Modeling of collisional transport processes in spray dynamics

  • Modellierung kollisionsinduzierter Transportprozesse in dispersen Sprühstrahlen

Pischke, Philipp; Kneer, Reinhold (Thesis advisor)

Aachen (2014)
Dissertation / PhD Thesis

Aachen, Techn. Hochsch., Diss., 2014

Abstract

Liquid sprays are governed by a multitude of fluid- and thermodynamic transport processes between the liquid droplets and the continuous gas phase. At the phase boundary, interfacial transport processes lead to liquid atomization, droplet deformation and breakup, turbulent dispersion and modulation, air entrainment and vaporization into the gas phase. Within the disperse phase, droplet collisions make a major contribution to momentum transport and energy dissipation, and interfere with spray dynamics to great extent. Numerical simulations of disperse multiphase flows are based on sub-models for all significant transport processes. For collisional transport processes within the disperse phase, various collision algorithms and models have been developed, which predict collision incidents and the collision outcomes. However, existing algorithms are restricted to isotropic flows with small velocity gradients, which are not found in typical applications such as high-velocity engine sprays.
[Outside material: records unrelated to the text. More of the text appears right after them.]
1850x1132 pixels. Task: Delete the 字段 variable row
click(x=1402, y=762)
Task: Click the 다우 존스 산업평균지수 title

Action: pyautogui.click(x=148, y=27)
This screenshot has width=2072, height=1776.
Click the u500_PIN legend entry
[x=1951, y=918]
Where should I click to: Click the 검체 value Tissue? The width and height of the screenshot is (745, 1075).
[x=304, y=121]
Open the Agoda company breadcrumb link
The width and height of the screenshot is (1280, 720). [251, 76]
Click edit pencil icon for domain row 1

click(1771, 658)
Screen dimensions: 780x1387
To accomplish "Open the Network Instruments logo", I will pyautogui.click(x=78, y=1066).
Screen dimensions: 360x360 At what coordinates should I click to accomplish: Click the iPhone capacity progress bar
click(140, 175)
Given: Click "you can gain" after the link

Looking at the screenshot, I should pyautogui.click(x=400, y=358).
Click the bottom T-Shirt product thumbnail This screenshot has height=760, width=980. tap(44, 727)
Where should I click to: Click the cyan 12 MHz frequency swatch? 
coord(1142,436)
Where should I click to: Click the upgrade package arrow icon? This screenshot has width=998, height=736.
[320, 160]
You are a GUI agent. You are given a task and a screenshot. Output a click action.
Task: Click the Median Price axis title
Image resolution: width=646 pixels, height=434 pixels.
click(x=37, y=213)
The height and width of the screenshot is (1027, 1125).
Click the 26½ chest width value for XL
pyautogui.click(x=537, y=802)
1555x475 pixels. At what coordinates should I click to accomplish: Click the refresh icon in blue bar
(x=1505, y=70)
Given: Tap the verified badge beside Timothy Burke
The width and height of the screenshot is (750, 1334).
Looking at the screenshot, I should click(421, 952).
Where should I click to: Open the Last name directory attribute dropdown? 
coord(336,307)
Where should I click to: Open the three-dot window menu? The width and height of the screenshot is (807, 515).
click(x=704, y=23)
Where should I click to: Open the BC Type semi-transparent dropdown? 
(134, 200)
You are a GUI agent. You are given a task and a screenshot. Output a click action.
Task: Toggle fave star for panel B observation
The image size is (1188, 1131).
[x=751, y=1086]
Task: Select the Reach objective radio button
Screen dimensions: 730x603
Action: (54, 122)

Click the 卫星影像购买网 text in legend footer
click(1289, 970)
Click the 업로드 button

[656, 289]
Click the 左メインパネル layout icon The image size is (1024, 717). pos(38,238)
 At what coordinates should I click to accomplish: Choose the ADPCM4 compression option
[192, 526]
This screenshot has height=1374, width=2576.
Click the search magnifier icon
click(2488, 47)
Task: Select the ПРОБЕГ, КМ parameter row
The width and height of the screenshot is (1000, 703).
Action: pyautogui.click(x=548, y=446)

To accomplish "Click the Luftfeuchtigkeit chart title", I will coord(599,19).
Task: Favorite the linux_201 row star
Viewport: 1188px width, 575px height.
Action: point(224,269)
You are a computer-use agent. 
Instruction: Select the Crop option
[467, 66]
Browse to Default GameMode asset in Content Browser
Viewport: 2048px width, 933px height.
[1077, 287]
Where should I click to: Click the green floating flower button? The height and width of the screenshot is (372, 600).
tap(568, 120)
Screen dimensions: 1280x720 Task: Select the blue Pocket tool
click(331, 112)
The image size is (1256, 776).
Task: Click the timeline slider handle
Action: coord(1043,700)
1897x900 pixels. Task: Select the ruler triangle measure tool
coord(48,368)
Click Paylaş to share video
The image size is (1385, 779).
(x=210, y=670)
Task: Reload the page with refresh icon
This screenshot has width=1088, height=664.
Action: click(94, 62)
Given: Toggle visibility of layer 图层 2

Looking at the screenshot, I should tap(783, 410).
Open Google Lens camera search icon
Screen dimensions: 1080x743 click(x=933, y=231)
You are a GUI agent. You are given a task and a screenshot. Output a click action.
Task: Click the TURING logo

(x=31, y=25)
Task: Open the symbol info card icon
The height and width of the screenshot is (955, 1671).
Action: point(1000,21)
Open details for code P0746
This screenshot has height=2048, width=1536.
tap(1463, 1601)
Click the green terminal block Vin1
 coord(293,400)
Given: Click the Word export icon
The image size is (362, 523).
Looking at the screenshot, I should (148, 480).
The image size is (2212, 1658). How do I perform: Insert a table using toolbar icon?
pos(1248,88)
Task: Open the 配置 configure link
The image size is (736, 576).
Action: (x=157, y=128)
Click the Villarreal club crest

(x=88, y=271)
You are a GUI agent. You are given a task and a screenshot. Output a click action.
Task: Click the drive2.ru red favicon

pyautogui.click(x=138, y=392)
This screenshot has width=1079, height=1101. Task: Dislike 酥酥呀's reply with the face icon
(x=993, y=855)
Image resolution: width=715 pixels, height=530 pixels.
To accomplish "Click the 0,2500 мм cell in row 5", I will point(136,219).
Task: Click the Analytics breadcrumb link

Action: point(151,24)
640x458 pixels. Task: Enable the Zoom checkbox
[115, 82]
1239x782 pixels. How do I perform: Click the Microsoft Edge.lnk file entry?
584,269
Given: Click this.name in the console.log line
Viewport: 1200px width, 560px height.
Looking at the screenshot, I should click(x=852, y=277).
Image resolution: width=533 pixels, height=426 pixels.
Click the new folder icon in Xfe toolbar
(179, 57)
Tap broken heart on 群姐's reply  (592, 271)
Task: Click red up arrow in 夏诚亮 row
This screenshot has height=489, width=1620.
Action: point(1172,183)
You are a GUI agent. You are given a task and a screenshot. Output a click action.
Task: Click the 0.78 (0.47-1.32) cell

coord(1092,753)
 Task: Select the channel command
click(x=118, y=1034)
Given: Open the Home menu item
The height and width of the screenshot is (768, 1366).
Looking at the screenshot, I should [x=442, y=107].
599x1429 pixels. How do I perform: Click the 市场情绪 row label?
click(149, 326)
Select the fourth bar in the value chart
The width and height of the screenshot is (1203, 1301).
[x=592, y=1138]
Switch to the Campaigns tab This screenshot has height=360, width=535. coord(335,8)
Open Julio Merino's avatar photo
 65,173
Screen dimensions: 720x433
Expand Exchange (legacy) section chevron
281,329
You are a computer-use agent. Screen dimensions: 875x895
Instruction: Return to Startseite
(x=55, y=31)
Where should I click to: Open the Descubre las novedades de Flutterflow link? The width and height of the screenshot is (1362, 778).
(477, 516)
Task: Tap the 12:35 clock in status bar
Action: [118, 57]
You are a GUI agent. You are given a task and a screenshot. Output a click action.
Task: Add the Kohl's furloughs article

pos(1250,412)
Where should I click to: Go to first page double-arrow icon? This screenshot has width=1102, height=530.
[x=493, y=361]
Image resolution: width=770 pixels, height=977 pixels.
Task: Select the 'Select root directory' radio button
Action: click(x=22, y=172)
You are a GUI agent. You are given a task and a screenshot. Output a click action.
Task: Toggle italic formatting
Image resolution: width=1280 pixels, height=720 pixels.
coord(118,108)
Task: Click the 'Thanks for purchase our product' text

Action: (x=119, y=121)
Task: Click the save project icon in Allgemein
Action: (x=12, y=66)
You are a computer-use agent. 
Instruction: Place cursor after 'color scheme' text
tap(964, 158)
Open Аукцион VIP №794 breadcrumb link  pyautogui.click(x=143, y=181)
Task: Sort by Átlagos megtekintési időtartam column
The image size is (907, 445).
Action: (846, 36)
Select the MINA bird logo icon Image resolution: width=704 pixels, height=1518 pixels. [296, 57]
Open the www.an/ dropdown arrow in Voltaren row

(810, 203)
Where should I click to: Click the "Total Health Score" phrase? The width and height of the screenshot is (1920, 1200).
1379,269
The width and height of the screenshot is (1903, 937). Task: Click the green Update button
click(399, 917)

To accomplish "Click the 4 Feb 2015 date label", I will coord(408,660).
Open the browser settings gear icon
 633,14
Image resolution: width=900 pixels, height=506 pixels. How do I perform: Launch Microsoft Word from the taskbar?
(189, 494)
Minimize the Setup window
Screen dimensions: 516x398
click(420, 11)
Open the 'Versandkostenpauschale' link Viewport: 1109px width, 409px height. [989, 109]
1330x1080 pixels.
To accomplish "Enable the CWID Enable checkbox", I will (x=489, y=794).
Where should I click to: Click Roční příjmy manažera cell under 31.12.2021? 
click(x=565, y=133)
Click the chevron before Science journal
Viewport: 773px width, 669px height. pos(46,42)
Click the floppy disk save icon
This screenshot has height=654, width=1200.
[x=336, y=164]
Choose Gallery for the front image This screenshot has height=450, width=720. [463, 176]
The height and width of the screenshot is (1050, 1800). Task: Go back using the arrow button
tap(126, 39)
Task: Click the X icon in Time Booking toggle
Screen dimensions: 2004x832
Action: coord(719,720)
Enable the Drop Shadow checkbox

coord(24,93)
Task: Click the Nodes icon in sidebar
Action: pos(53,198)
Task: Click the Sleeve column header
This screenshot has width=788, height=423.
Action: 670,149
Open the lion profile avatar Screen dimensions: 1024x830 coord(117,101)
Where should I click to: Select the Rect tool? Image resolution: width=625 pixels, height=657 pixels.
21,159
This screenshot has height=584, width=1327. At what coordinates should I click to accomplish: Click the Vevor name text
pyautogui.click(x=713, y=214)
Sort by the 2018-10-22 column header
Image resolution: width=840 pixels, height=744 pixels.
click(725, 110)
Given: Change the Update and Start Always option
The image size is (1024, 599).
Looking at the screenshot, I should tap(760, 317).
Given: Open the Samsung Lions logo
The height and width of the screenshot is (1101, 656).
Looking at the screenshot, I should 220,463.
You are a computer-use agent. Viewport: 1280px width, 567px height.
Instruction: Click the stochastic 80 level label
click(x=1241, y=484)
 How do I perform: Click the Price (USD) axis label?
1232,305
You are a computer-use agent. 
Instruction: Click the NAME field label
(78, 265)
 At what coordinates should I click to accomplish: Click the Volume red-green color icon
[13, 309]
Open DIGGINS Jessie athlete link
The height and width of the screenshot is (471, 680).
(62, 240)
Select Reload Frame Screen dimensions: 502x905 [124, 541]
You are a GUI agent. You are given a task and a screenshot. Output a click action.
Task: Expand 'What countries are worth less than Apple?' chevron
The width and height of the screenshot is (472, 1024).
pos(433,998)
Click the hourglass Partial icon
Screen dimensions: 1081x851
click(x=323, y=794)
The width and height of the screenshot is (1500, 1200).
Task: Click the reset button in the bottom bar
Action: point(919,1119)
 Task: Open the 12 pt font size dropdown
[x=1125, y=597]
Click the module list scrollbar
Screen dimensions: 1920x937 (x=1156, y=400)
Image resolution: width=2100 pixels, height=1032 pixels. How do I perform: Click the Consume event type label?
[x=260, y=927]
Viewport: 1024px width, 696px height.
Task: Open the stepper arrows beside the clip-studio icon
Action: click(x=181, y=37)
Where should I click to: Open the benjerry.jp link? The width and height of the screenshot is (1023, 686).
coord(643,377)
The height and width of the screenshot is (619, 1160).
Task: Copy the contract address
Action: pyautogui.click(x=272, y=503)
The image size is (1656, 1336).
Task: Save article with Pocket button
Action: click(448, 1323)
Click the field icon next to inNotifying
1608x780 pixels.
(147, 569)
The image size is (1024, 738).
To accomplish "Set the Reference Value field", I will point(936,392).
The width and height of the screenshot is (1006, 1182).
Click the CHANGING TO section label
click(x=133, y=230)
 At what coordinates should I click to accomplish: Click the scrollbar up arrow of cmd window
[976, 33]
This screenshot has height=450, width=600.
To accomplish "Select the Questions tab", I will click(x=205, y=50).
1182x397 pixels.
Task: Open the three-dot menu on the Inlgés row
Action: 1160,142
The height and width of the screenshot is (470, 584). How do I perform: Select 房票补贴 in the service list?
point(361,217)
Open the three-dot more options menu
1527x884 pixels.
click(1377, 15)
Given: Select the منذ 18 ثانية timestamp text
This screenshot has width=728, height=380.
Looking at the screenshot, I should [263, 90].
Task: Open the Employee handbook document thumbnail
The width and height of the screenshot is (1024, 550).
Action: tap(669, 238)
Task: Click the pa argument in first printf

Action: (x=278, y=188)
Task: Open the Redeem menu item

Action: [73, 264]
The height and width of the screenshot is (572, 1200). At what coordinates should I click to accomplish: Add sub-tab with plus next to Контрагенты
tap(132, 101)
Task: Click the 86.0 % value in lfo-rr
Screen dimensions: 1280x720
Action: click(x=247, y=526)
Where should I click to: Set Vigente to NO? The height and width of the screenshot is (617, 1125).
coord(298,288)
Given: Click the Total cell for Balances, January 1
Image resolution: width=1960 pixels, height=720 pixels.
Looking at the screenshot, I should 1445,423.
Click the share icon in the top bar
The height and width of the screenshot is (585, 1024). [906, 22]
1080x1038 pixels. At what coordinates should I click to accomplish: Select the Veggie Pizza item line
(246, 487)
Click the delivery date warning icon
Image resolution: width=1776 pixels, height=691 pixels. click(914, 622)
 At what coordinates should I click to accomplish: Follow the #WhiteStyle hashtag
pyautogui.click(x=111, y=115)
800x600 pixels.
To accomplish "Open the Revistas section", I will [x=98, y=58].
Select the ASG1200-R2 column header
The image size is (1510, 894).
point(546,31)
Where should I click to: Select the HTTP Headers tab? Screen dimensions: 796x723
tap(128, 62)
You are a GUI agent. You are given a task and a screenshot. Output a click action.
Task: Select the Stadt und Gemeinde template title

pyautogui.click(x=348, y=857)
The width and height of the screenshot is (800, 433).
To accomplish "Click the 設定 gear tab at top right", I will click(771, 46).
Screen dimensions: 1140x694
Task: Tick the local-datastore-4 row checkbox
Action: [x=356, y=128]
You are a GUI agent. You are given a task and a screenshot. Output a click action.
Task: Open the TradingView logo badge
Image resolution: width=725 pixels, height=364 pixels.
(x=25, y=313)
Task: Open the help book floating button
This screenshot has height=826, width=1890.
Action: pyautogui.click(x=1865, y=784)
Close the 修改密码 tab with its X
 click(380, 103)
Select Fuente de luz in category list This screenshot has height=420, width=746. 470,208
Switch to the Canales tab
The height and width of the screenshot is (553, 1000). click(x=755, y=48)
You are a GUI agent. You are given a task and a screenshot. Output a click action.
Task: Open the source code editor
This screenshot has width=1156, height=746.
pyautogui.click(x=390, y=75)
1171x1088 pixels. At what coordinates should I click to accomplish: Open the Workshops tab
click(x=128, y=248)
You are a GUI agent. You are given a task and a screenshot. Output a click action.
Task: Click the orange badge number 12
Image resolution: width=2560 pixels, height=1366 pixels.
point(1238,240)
To describe collisional transport processes under such conditions, a new collision algorithm has been derived in the present work, which accounts for anisotropic droplet dispersions and velocity gradients in the disperse phase, and increases the order of accuracy significantly over benchmark collision algorithms. The new algorithm is validated by synthetic validation cases, and tested with exemplary simulations of turbulent engine sprays. The simulations give an insight into the physics of collisional transport processes and their contribution to spray dynamics.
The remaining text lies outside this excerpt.